However valuable these digital resources might be, it seems they leave out a substantial part of American history. Some vigorous recent alerts on social media and blogs, and in particular the launch of a new digital collection have made me aware of this painful truth. Even my own collection of relevant digital libraries shows the same lacunae, apart from some exceptions which will feature here. It is not just a case of something missing, but a number of people who lived in the Americas are almost absent. It dawned on me that I have been seduced to look too much along the lines of nations and states still present on contemporary maps. To make things worse, there is a problem in designating these people, and this explains also to some extent my omissions. Where are the original inhabitants of both North and South America? Where are the people defeated by the conquistadores? Where are the various tribes we used to name Indians? How useful and truthful is it to use words as native or indigenous people?

In this post I will look at some new digital projects concerning the “colonial period” of the United States, and I will try to provide here some information about projects bringing us to resources and primary sources concerning the people living in the Americas before and during the period shaped by the presence of people from Europe. If I succeed here in documenting here at least some of the gaps and omissions, it is of course just a first step in doing things better in the future, and not a definitive answer to some of the questions to be addressed here.

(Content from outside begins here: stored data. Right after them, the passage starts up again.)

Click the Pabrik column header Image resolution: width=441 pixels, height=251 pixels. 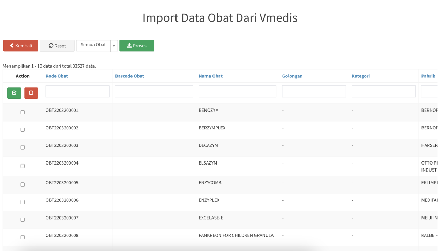pos(428,76)
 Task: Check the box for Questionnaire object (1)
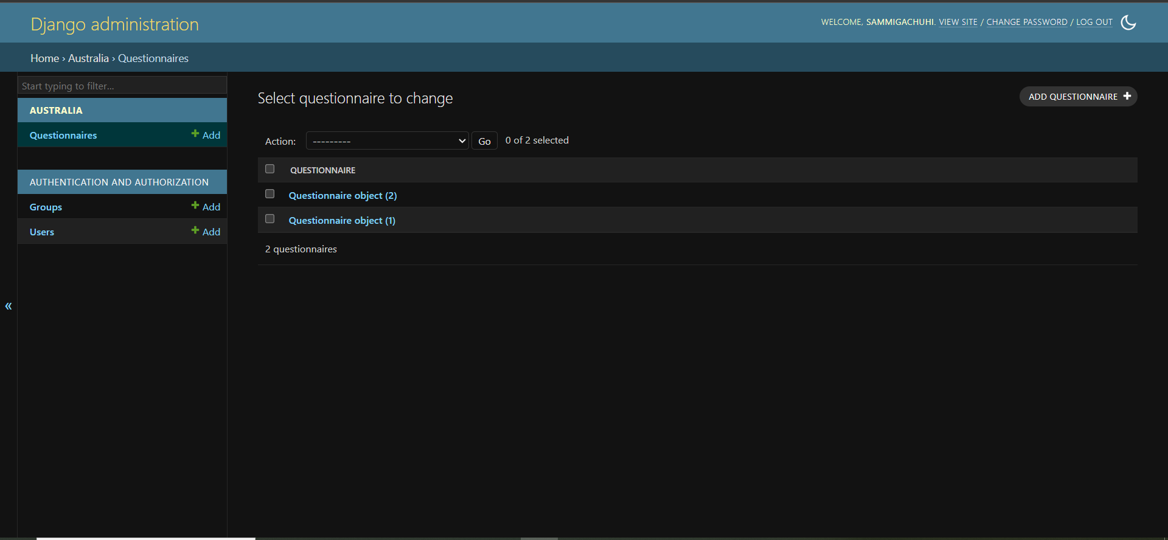pos(270,219)
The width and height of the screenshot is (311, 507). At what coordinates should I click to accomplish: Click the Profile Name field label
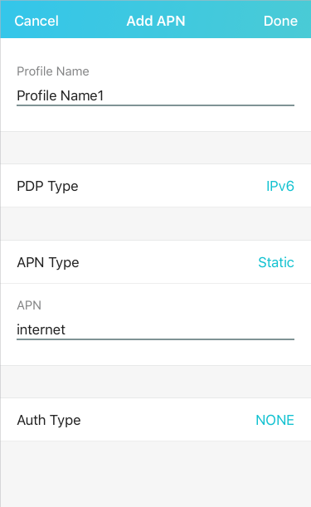pyautogui.click(x=53, y=71)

Colonies and their context

banner-colonialnorthamerica

Among the prompts for writing this post is the Colonial North American Project at Harvard University. In this digital collection items from many institutions at Harvard will eventually appear. At present I could find some 120 items when searching very globally for Indians, and this number stands in relation to a current overall number of 2,200 digitized items. With the advanced search mode you can pursue much more detailed questions. Various Indian tribes and aspects of relations of the colonies with both tribes and individual persons might well come more into view when more archival records and books will have been digitized.

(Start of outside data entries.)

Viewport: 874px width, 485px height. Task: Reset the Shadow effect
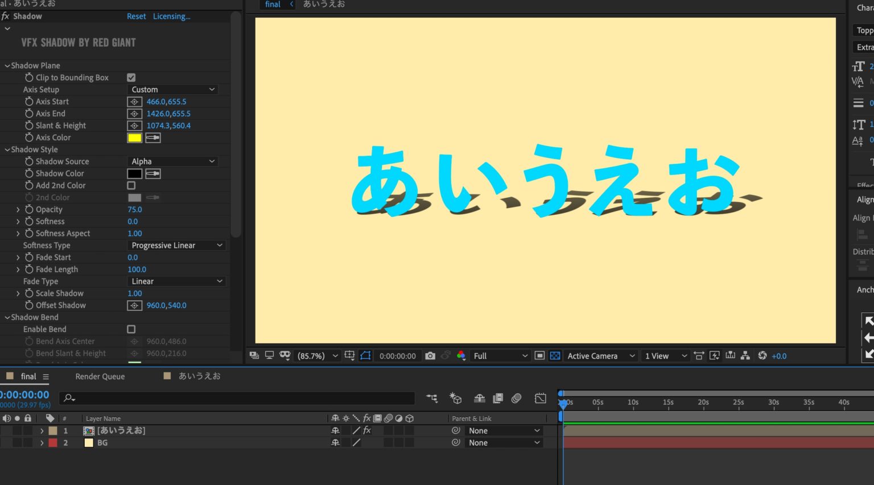click(136, 16)
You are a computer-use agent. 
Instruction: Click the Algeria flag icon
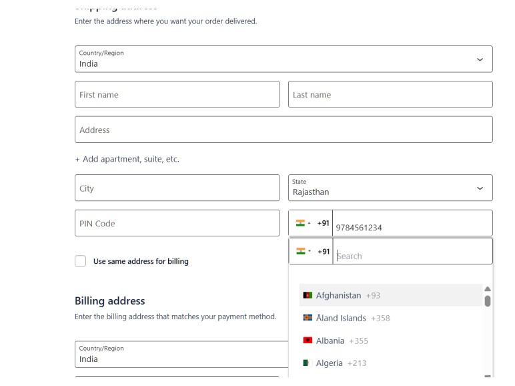(x=308, y=364)
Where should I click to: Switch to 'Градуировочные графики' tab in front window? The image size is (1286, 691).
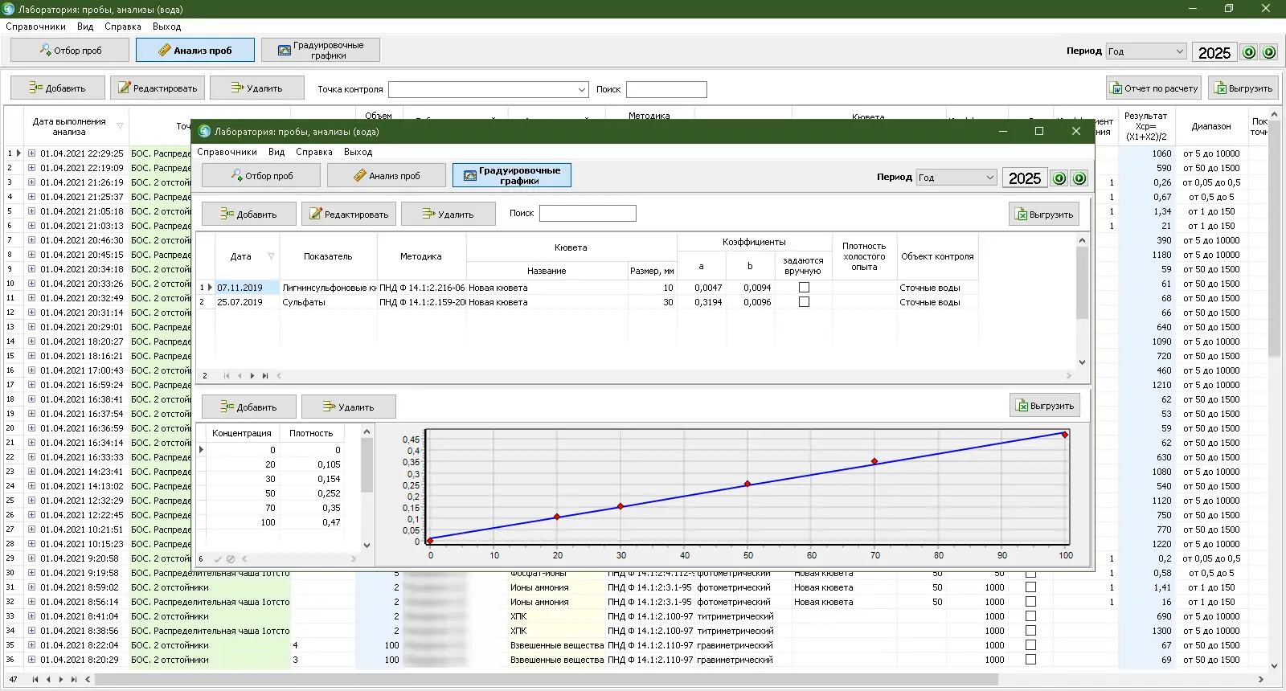[x=511, y=175]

Where should one start looking for materials concerning the original inhabitants of the Americas? The Indigenous Law Portal of the Library of Congress can serve as a starting point. One of its strengths is the indication at the very start of both divisions along the frontiers of nations and a more general approach. You can use selections for Alaska, Canada, the United States, North America and Mexico, and you will find links to a number of major relevant portals. The portal was launched in 2014. Interestingly it was Jolande Goldberg, a bibliographer trained as a legal historian, who developed a new classification system, the KIA-KIX series, for the relevant materials in the Library of Congress; this part of the story is nicely told in a post on the In Custodia Legis blog. The portal contains in the United States section first of all a massive and yet compact listing of links to websites, projects and collections elsewhere, and you can narrow your search to large regions or go to a specific current state within the USA. Earlier on the Library of Congress had already digitized a number of Indian constitutions, ranging from the nineteenth to the twentieth century, Their sheer number will be a surprise.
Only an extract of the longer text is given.